-- STORED DATA follows --

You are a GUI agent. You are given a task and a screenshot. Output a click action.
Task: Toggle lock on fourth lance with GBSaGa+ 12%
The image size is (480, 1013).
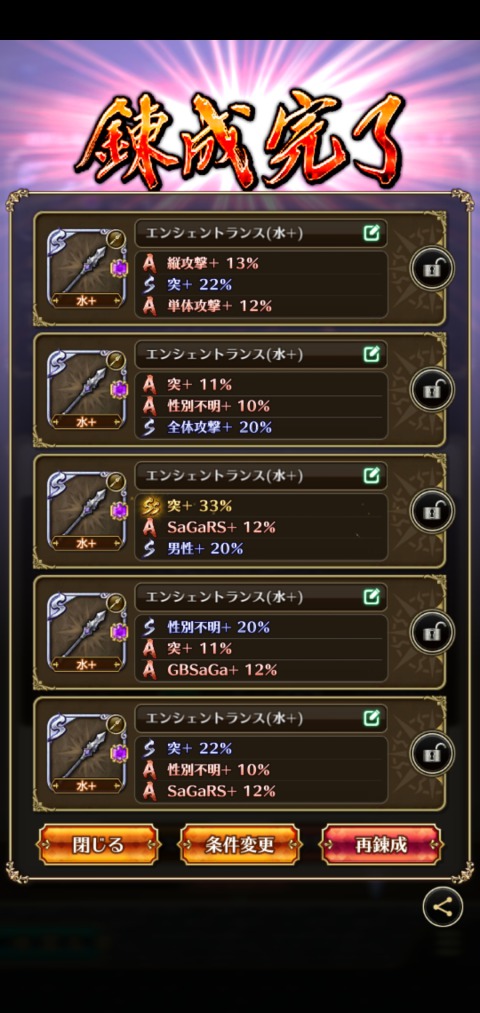click(x=432, y=632)
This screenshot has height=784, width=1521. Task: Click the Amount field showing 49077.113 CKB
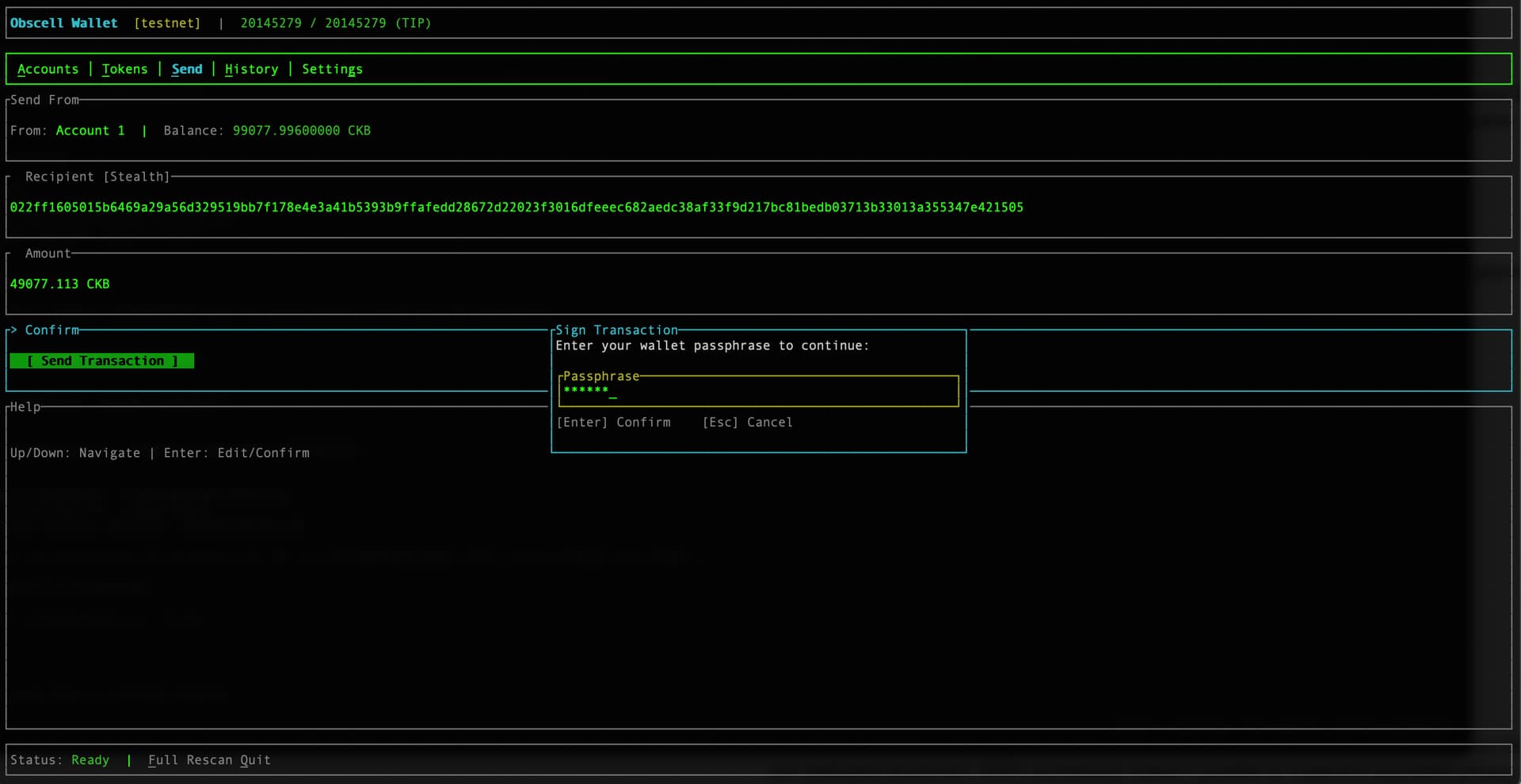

-- STORED DATA concluded --

WORK ORDER:
Write out each entry exactly, images excluded.

RESPONSE:
You are a GUI agent. You are given a task and a screenshot. Output a click action.
Task: Toggle lock on fourth lance with GBSaGa+ 12%
The image size is (480, 1013).
click(x=432, y=632)
This screenshot has height=784, width=1521. Task: Click the Amount field showing 49077.113 CKB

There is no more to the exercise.